What he did is establish Cornell University, one of the foremost colleges in the United States and a top university for study in agriculture.
“While the Morrill Land Grant College Act mandated support for the teaching of agriculture and engineering, Ezra Cornell and Andrew Dickson White, of Syracuse, considered it essential that these studies be integrated with a broad liberal education,” according to a story in the Cornell bicentennial birthday exhibition.
Said Cornell himself during his speech at the opening of the university Oct. 7, 1868: “I hope that we have laid the foundation of an institution which shall combine practical with liberal education, which shall fit the youth of our country for the professions, the farms, the mines, the manufactories, for the investigations of science, and for mastering all the practical questions of life with success and honor. . . . I trust we have laid the foundation of an university — ‘an institution where any person can find instruction in any study.’”
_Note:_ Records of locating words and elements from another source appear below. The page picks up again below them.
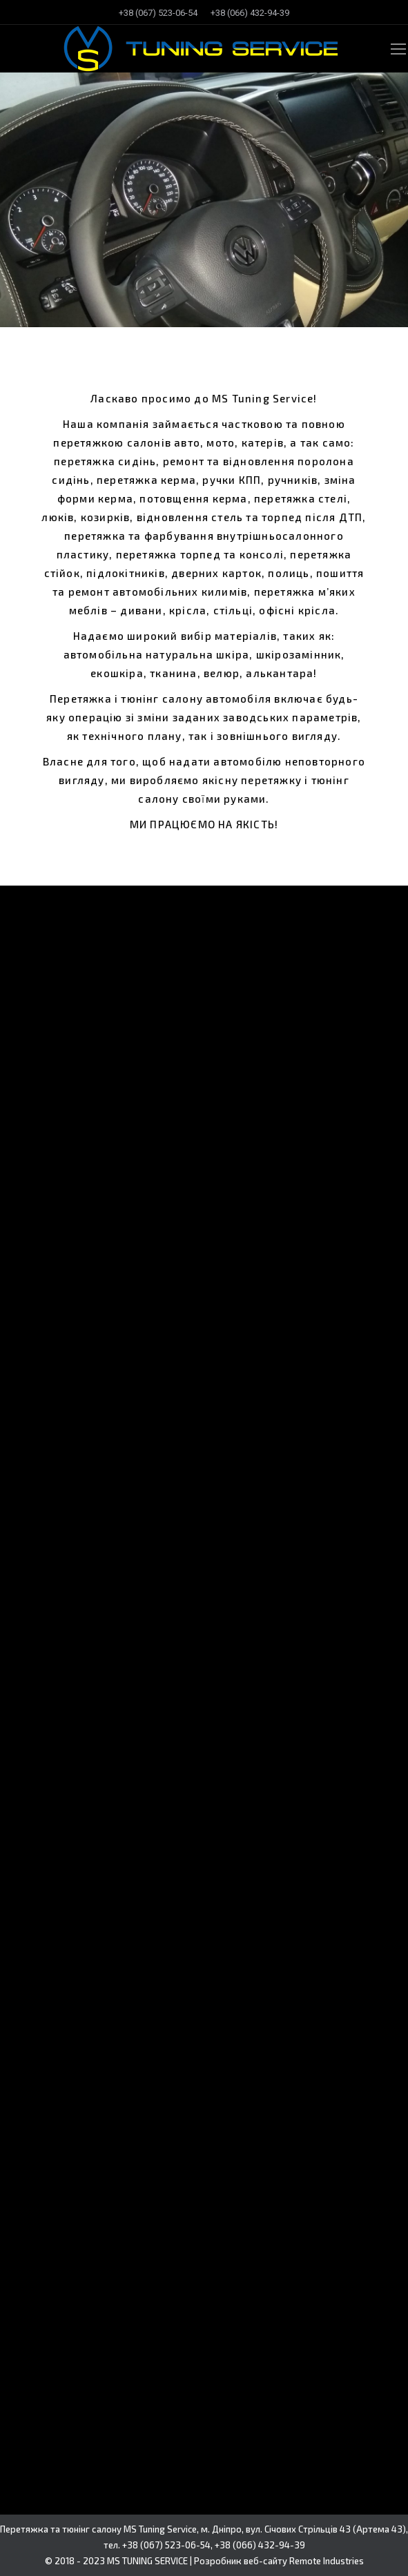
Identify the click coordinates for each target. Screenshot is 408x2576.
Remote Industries (326, 2560)
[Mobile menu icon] (398, 49)
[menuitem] (158, 12)
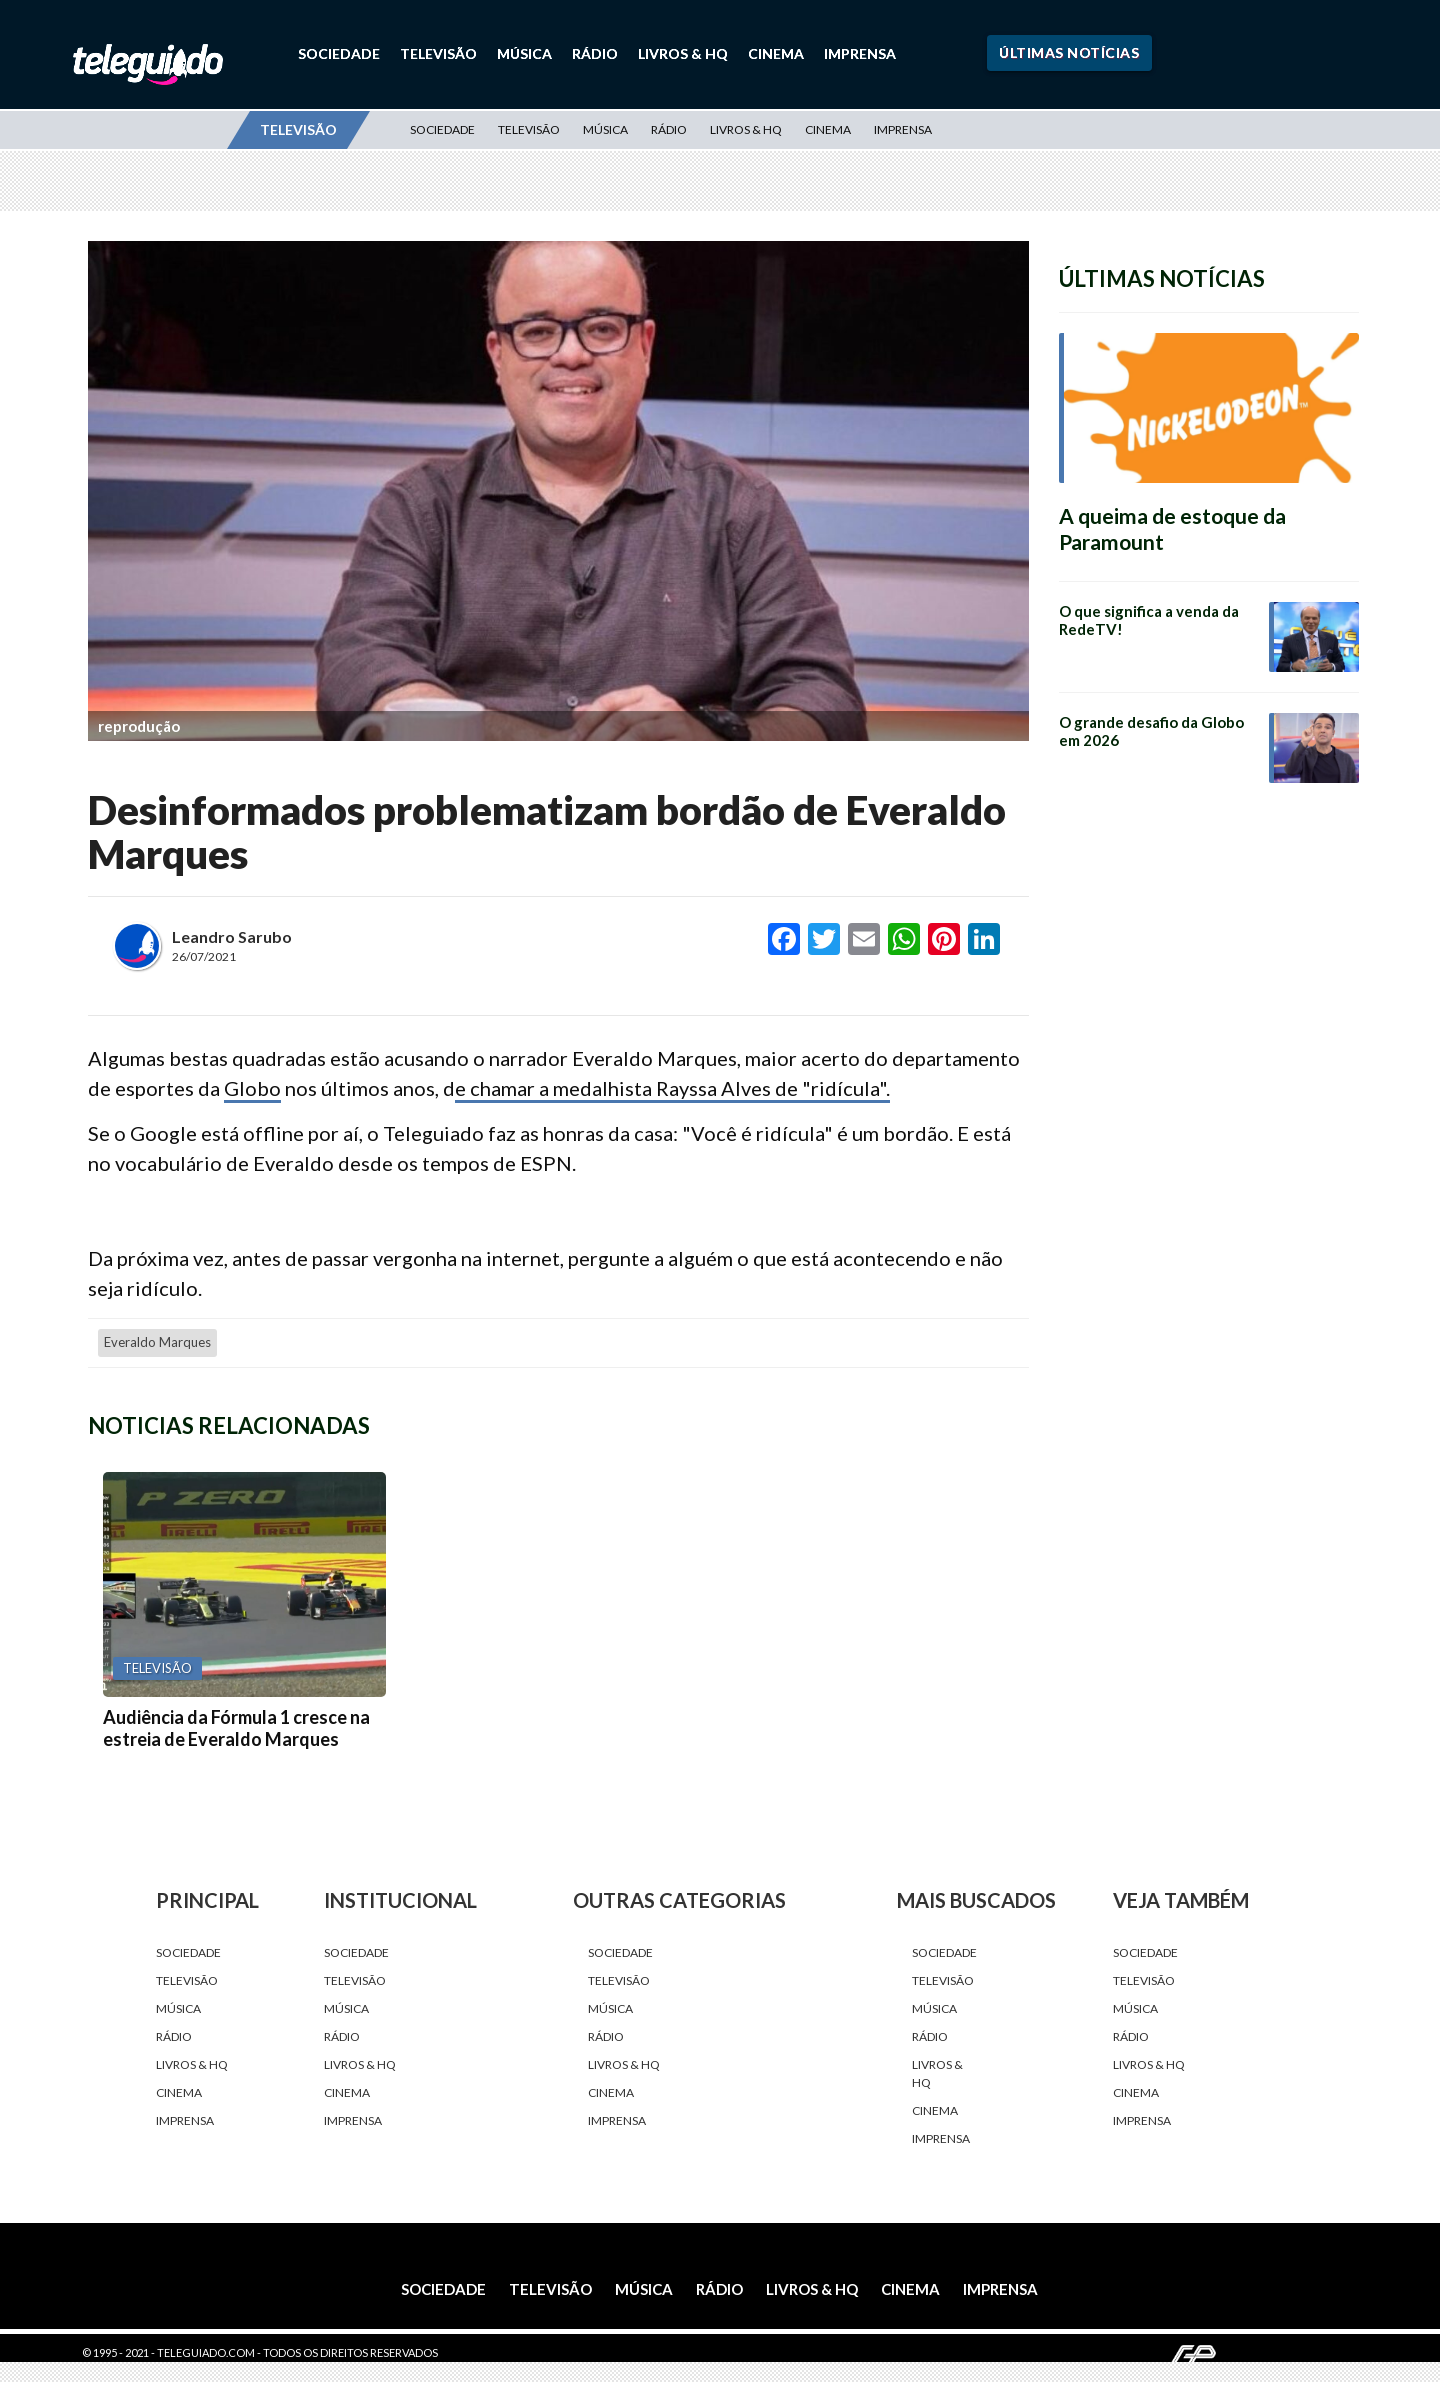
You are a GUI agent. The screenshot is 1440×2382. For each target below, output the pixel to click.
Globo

Jesse Williams (1798-1864)
At one time, New York state was the king of cheese.
And it got that way thanks to a man named Jesse Williams.
Williams, of Rome, Oneida County, is credited with opening the first cheese manufacturing factory in the state. Before that, most farmers made cheese on their individual farms.
But Williams opened this first cheese factory in Rome in 1851, taking in milk from area farmers. Within 15 years, there were 500 cheese factories in New York state.
During the 100th anniversary celebration of the founding of the cheese factory, John H. Kraft, president of Kraft Foods, said “pioneers like Jesse Williams … (fathered) the ideas and tools that have made America great. He exemplified the spirit which has made the dairy industry the largest agricultural industry in America.”
Williams also was instrumental in founding the New York State Cheese Manufacturers’ Association and then the American Dairymen’s Association.